Dataset entries
________

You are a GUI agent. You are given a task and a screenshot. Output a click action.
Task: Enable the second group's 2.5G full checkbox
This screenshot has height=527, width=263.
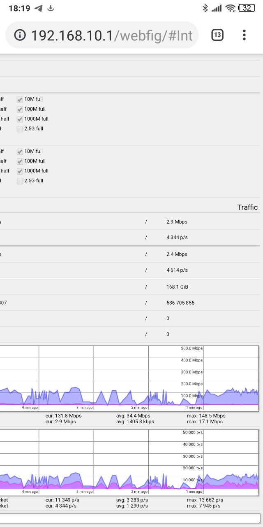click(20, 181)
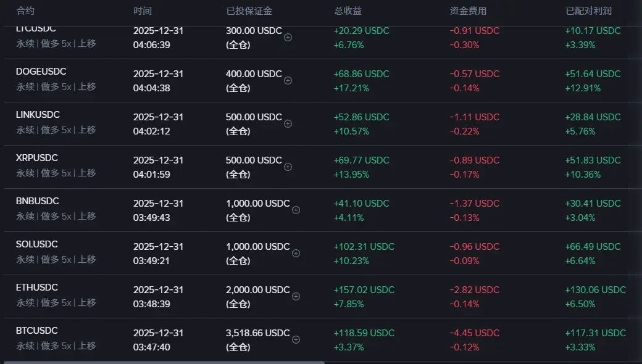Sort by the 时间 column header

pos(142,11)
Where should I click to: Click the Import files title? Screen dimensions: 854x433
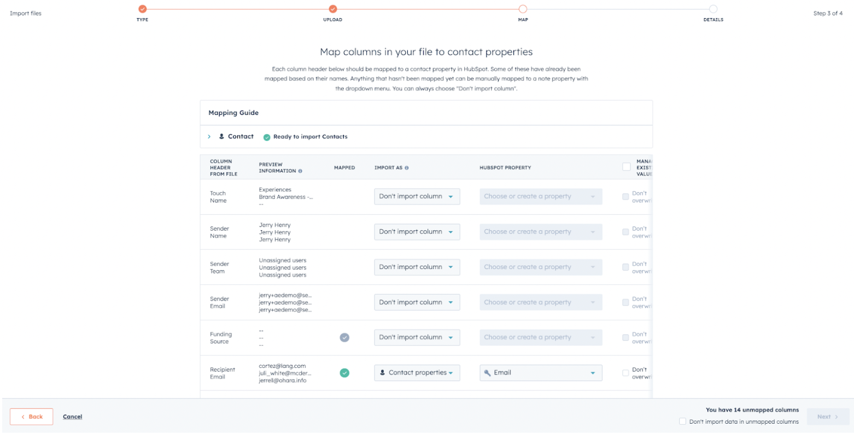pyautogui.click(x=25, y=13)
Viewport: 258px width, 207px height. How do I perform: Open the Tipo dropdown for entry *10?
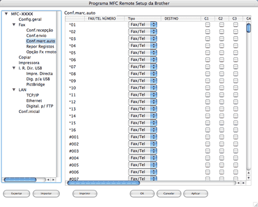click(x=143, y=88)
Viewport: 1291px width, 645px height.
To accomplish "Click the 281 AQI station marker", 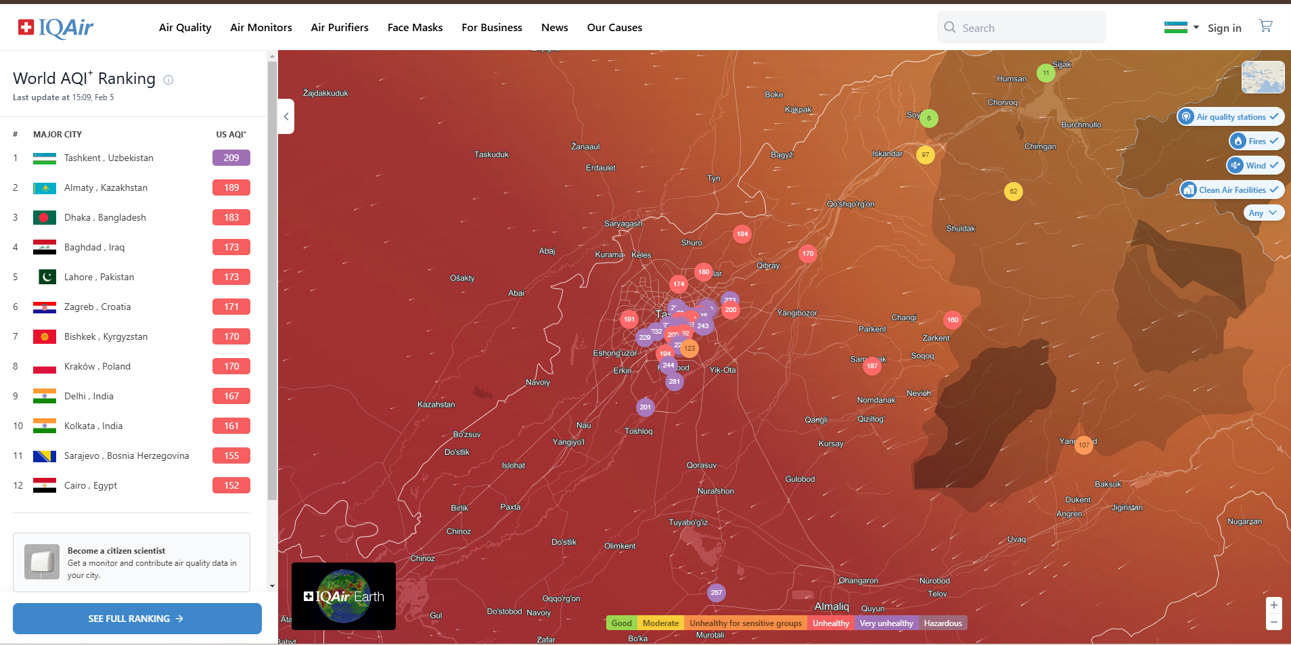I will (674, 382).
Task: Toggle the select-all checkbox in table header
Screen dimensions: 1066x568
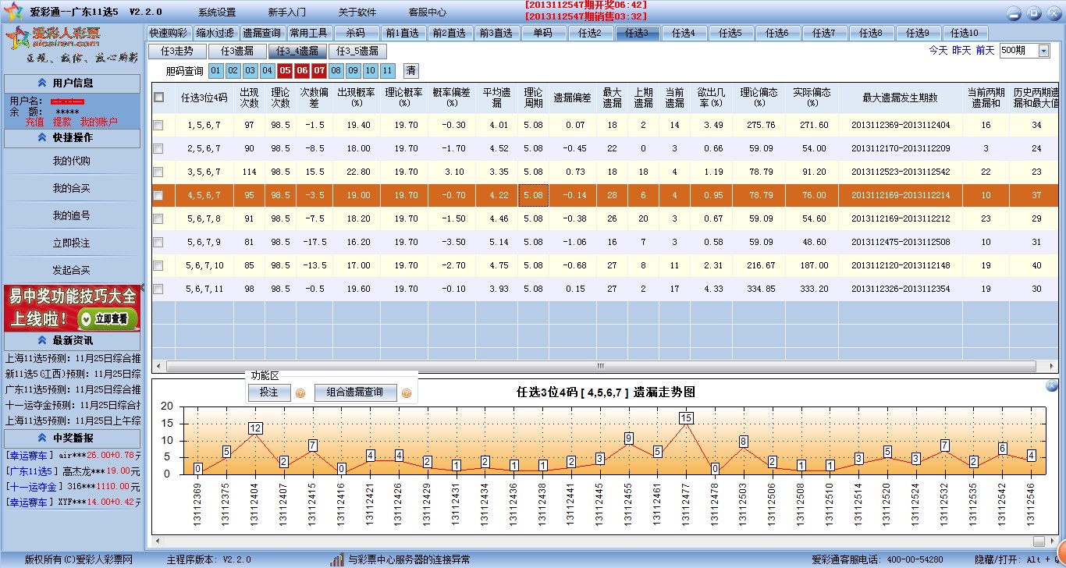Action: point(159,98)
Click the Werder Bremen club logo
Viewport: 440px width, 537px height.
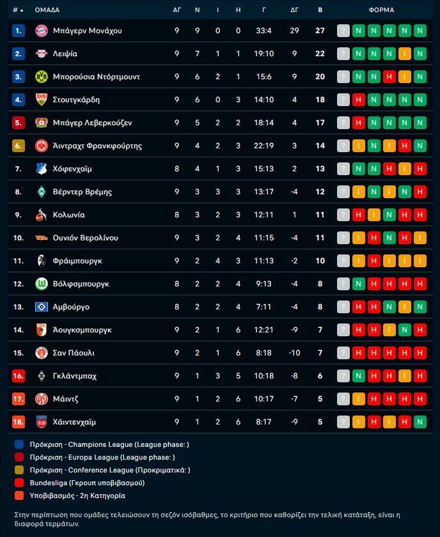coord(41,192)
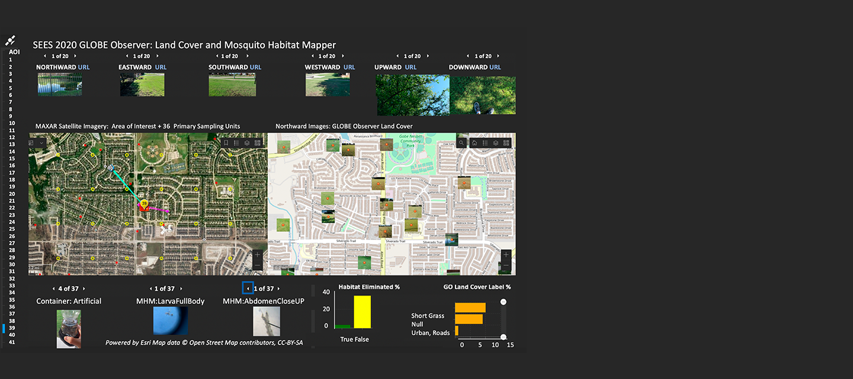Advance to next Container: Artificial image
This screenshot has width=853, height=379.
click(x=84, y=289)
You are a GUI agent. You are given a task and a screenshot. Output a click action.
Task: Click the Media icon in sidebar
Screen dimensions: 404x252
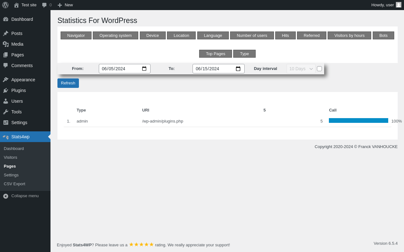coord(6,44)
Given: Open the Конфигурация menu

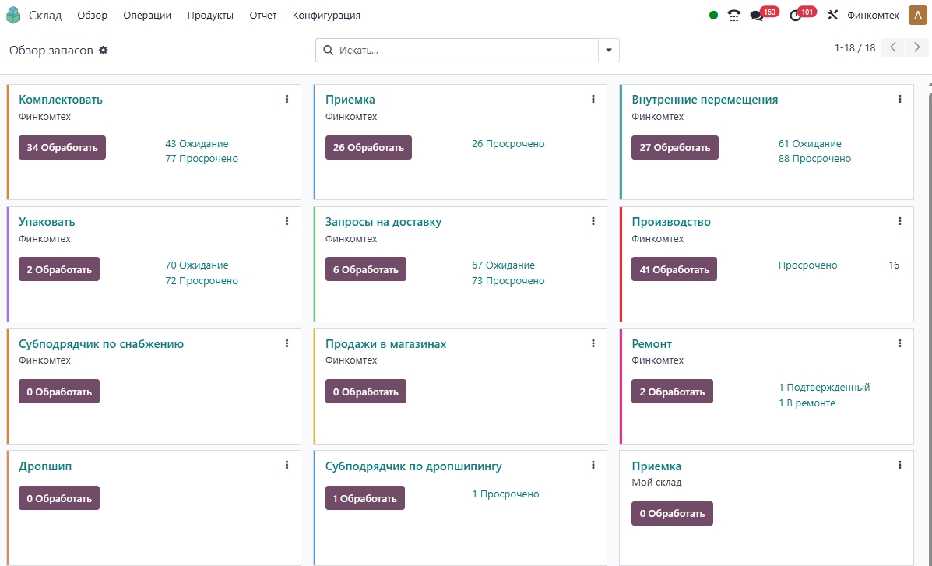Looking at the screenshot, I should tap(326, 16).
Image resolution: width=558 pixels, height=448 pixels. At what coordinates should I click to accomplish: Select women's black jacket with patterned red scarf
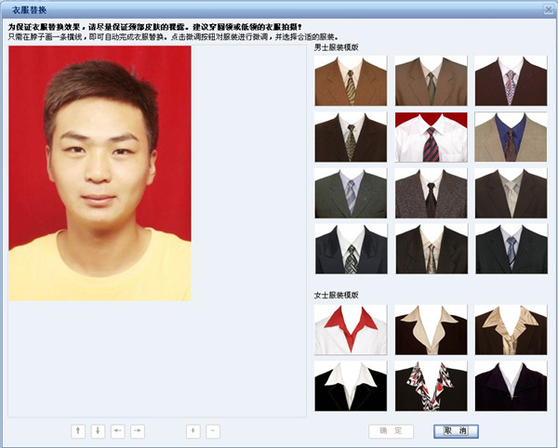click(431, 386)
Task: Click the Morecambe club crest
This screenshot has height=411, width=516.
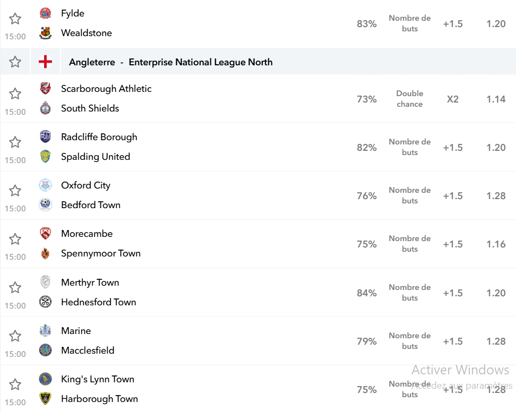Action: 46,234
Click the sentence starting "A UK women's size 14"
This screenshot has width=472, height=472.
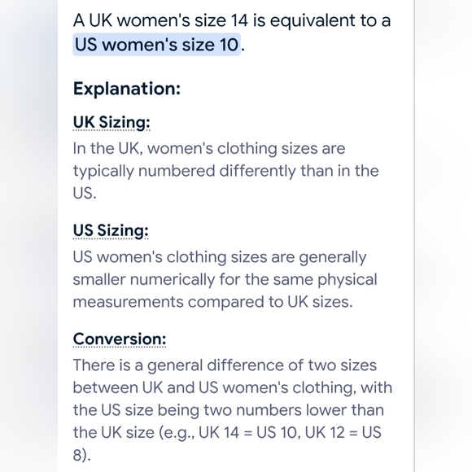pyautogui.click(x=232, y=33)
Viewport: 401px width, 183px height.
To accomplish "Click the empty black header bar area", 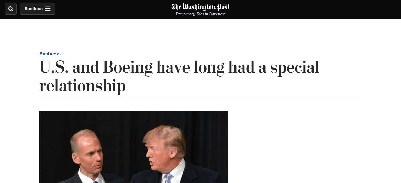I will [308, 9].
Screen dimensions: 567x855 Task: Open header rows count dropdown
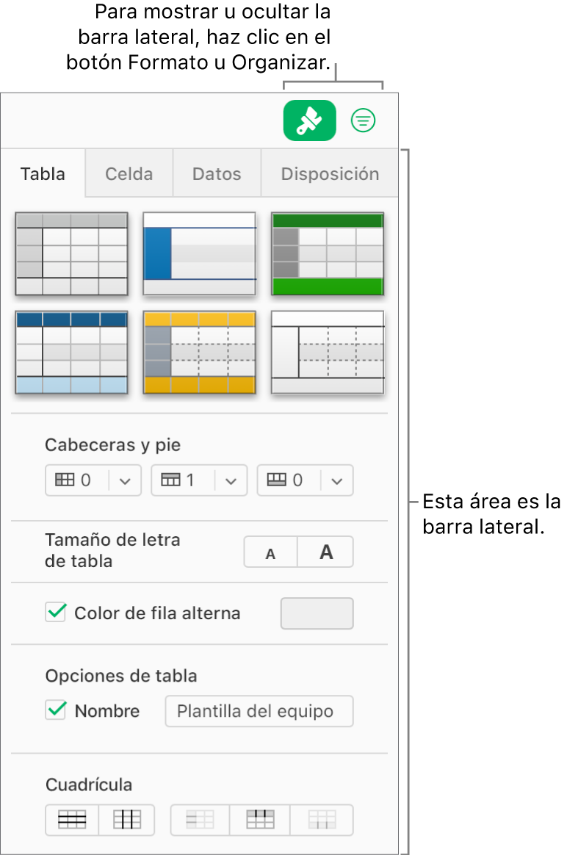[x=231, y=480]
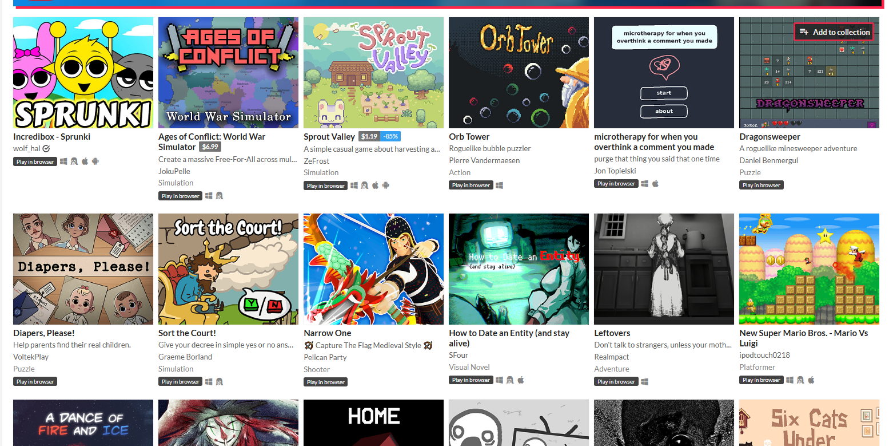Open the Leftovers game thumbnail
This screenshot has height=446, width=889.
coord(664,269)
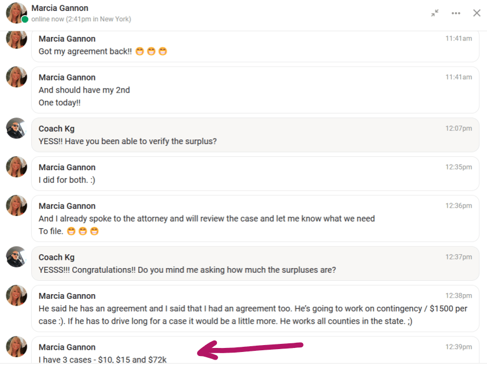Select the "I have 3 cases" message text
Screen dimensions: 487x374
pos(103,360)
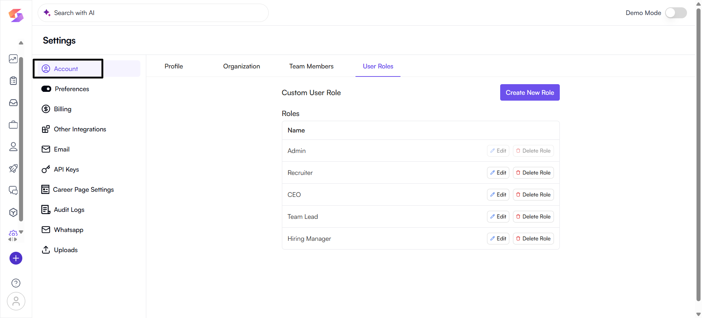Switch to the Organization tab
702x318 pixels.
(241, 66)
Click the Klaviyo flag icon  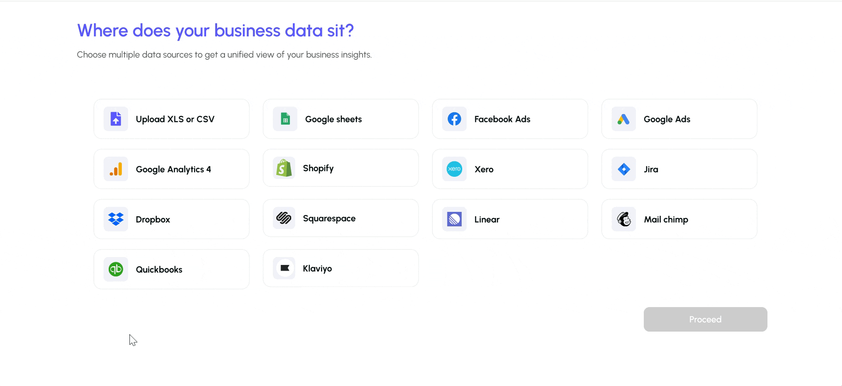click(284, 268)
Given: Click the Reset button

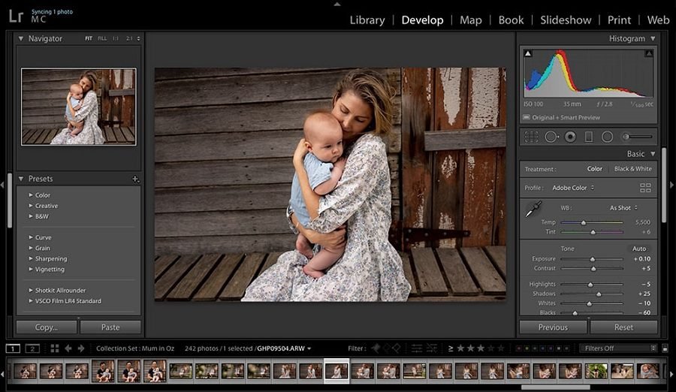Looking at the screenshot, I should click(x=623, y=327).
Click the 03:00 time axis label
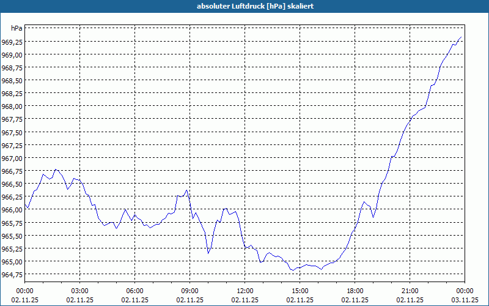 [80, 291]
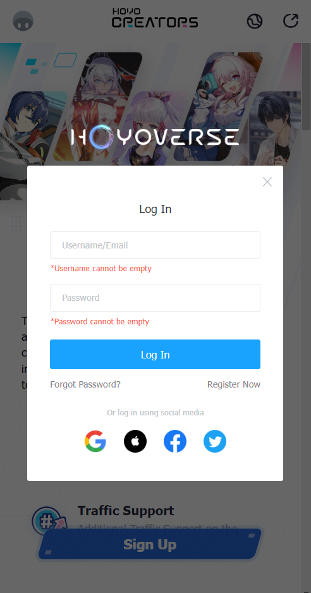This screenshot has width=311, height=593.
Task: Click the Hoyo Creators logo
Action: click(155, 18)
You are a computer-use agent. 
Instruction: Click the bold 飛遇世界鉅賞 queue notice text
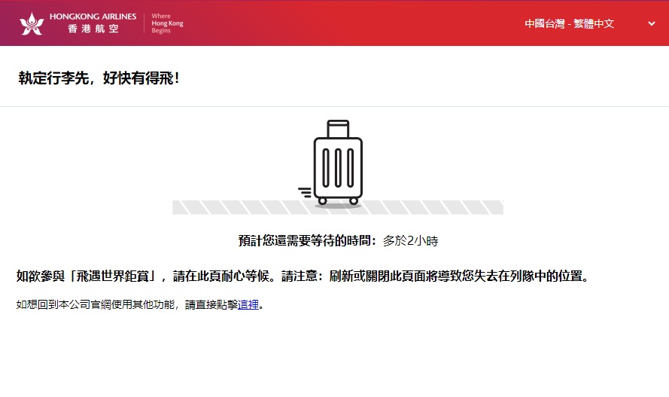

________

What you will do. What lines in the data include the string "checkbox"? Copy each one.

Answer to this problem.
Task: Enable the second group's 2.5G full checkbox
Task: Toggle the select-all checkbox in table header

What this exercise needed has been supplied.